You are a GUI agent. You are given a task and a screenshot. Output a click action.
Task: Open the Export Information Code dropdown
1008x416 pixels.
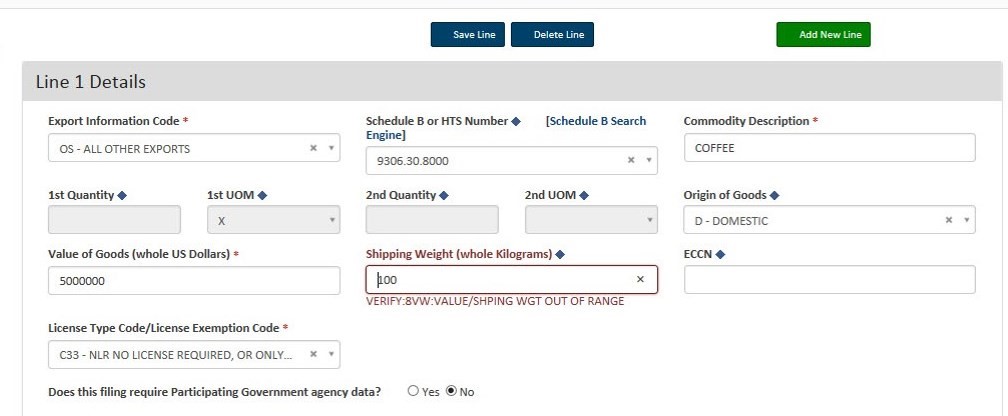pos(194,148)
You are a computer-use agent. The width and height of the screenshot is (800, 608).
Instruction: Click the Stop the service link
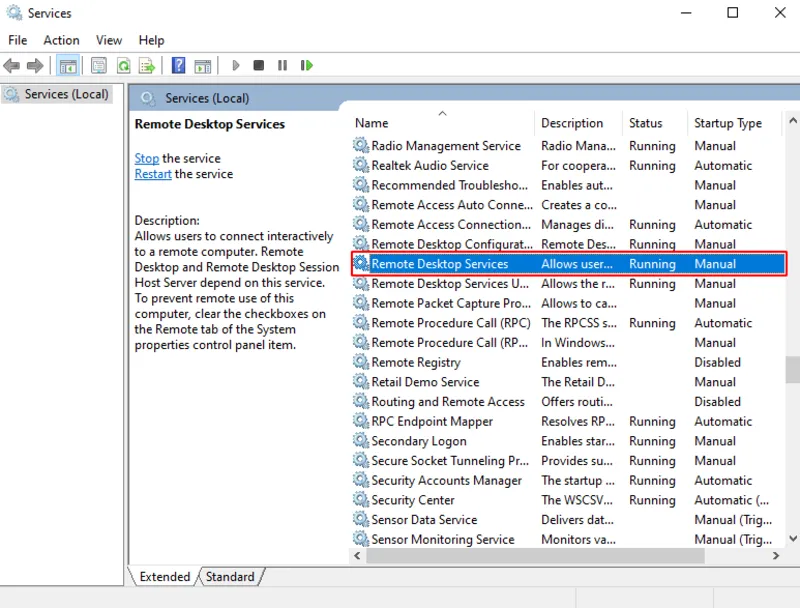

» **Work instructions**: Retrieve every line above holding the word "screenshot".

» **Exercise result**:
You are a GUI agent. You are given a task and a screenshot. Output a click action.
You are a computer-use agent. The width and height of the screenshot is (800, 608).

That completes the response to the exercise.